Required work:
Please return the data word for word and leave out any picture it contains.

Exercise inputs START

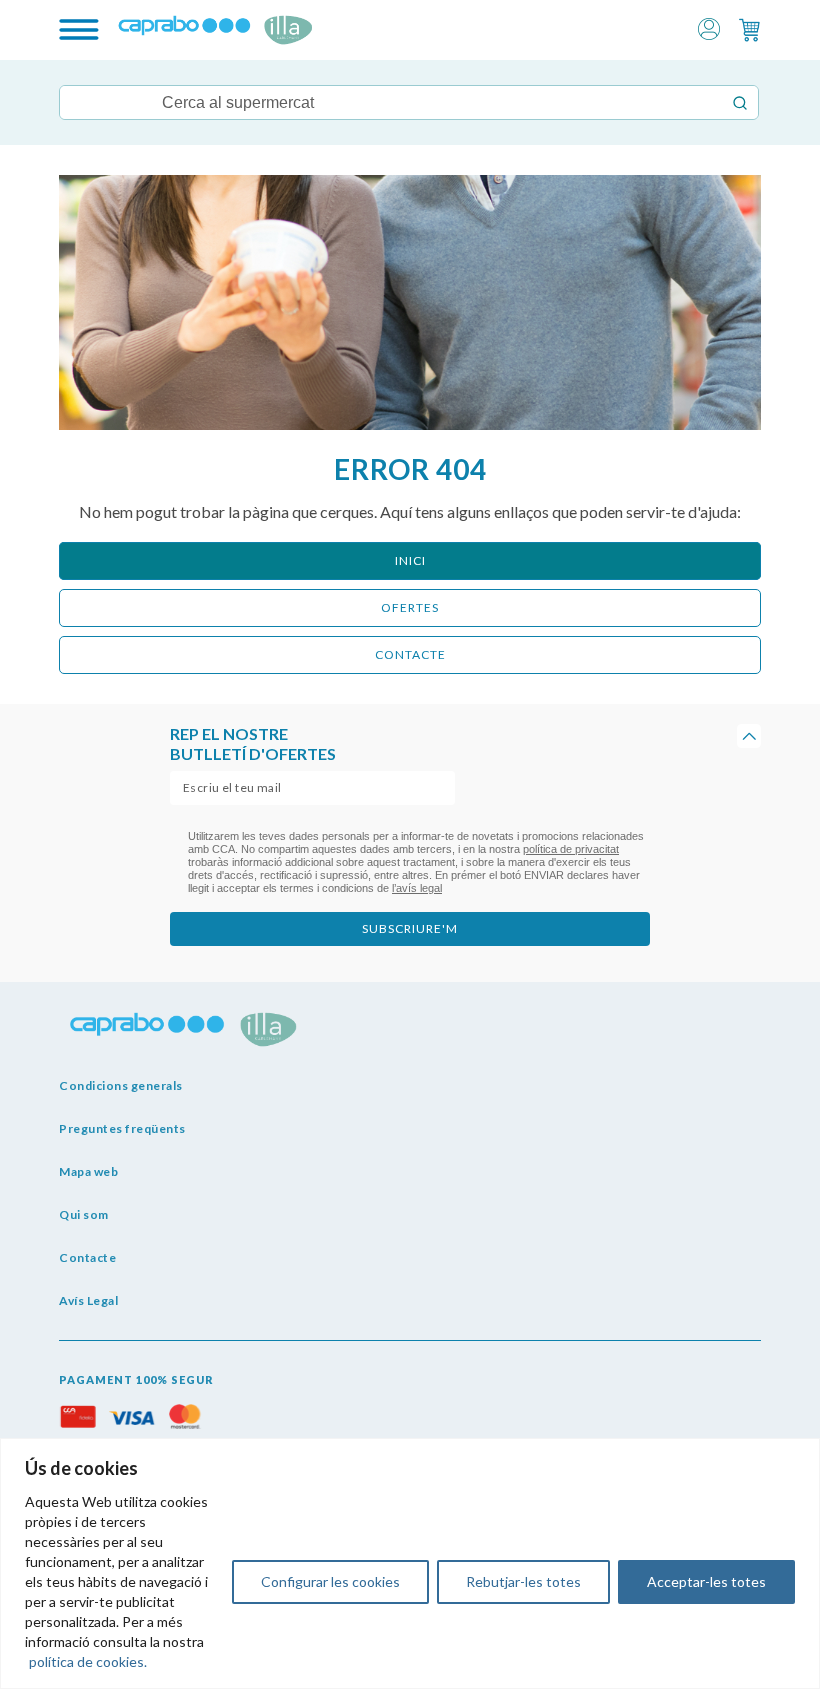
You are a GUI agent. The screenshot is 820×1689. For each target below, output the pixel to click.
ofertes (410, 607)
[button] (709, 27)
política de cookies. (88, 1661)
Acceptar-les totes (706, 1581)
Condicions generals (121, 1085)
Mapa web (88, 1171)
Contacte (87, 1257)
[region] (410, 1563)
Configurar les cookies (330, 1581)
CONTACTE (410, 654)
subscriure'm (410, 928)
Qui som (84, 1214)
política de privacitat (571, 849)
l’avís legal (417, 888)
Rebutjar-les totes (523, 1581)
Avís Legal (88, 1300)
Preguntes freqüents (122, 1128)
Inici (410, 560)
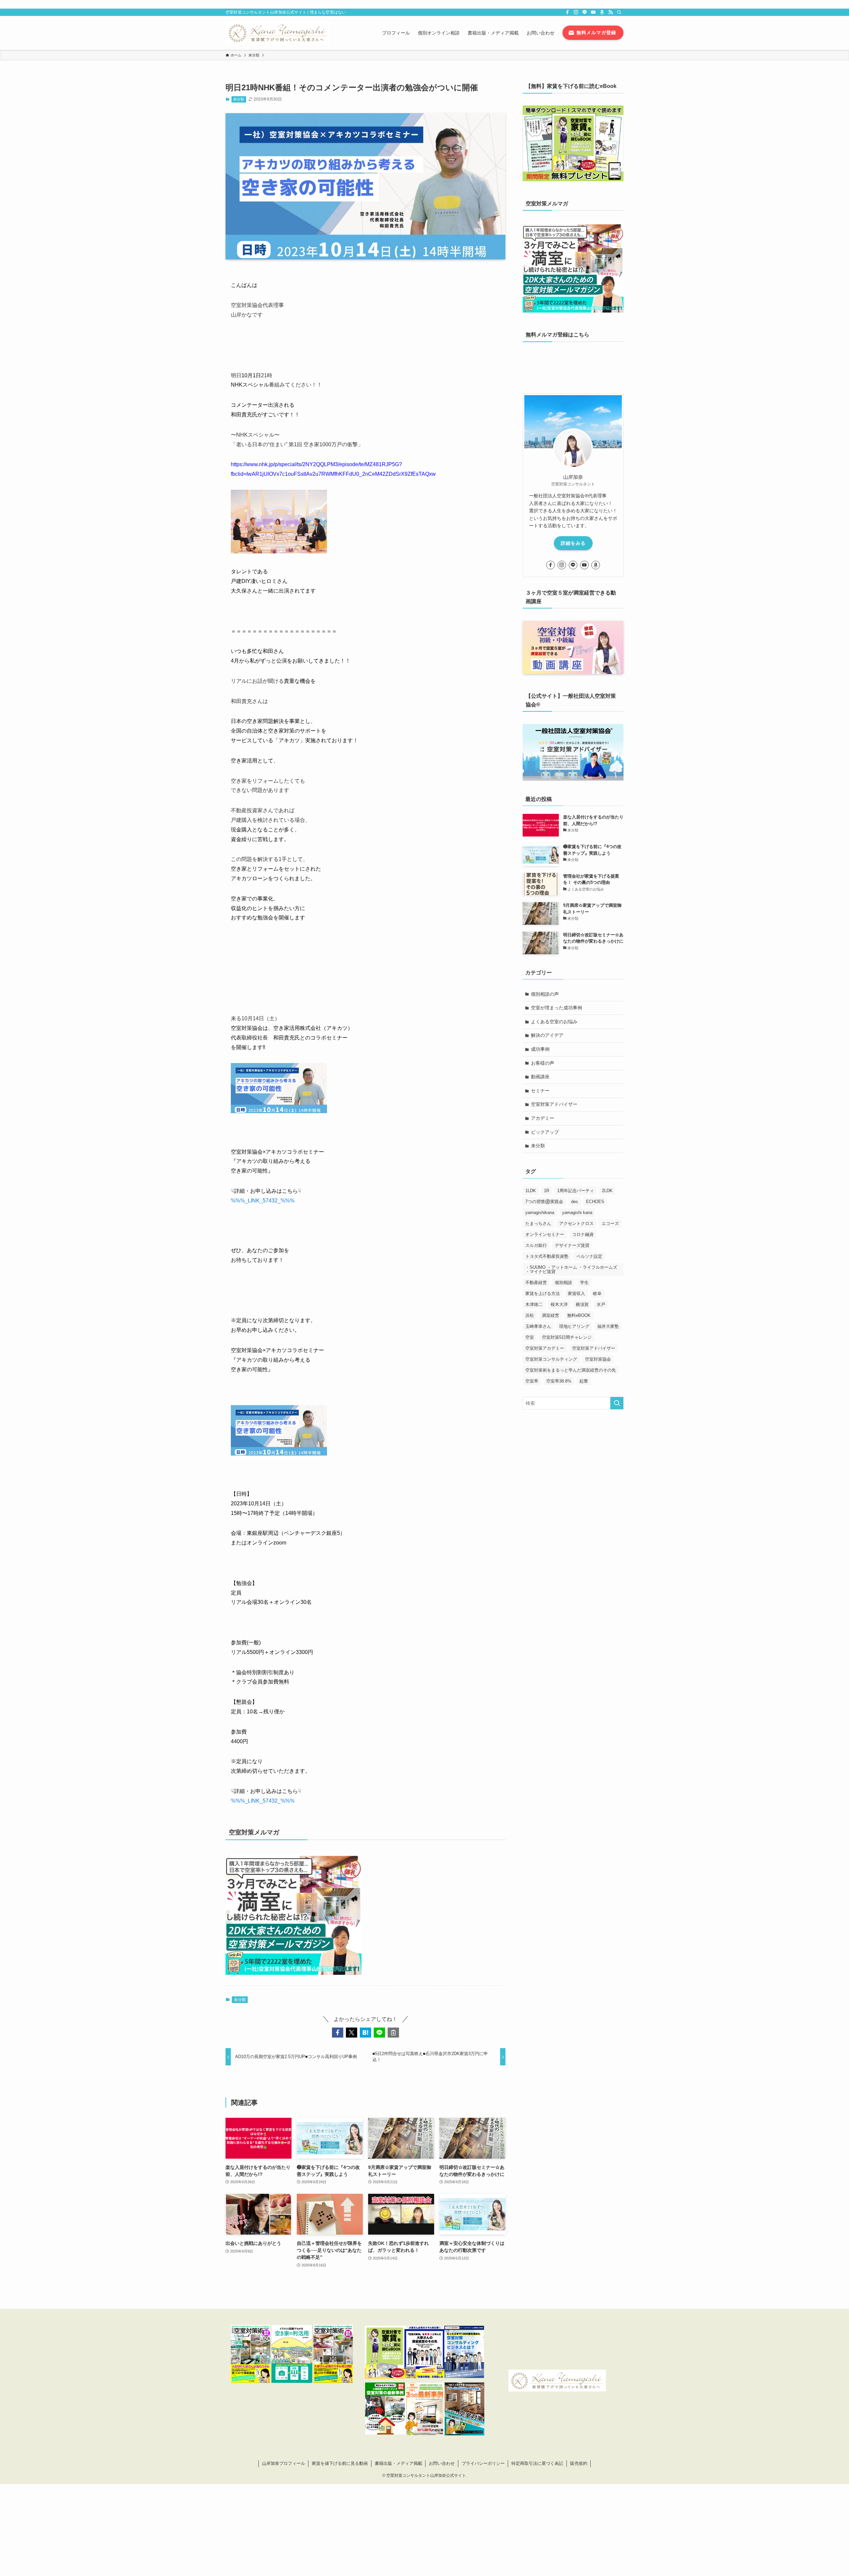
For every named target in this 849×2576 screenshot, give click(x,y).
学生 (584, 1282)
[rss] (610, 12)
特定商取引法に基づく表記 (537, 2463)
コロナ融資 (583, 1234)
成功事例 (540, 1049)
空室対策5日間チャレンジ (567, 1337)
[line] (584, 12)
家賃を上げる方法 (542, 1293)
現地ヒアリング (574, 1326)
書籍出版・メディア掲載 (398, 2463)
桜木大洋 (559, 1304)
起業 (583, 1381)
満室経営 (550, 1315)
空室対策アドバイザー (554, 1104)
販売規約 (578, 2463)
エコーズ (610, 1223)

Exercise inputs END

Answer for this exercise:
You are a GUI agent. The screenshot is 820×1689. For each target below, output the pixel to click.
ofertes (410, 607)
[button] (709, 27)
política de cookies. (88, 1661)
Acceptar-les totes (706, 1581)
Condicions generals (121, 1085)
Mapa web (88, 1171)
Contacte (87, 1257)
[region] (410, 1563)
Configurar les cookies (330, 1581)
CONTACTE (410, 654)
subscriure'm (410, 928)
Qui som (84, 1214)
política de privacitat (571, 849)
l’avís legal (417, 888)
Rebutjar-les totes (523, 1581)
Avís Legal (88, 1300)
Preguntes freqüents (122, 1128)
Inici (410, 560)
For every named target in this 849×2576 screenshot, give click(x,y).
学生 (584, 1282)
[rss] (610, 12)
特定商取引法に基づく表記 (537, 2463)
コロナ融資 (583, 1234)
成功事例 (540, 1049)
空室対策5日間チャレンジ (567, 1337)
[line] (584, 12)
家賃を上げる方法 (542, 1293)
現地ヒアリング (574, 1326)
書籍出版・メディア掲載 (398, 2463)
桜木大洋 (559, 1304)
起業 (583, 1381)
満室経営 (550, 1315)
空室対策アドバイザー (554, 1104)
販売規約 (578, 2463)
エコーズ (610, 1223)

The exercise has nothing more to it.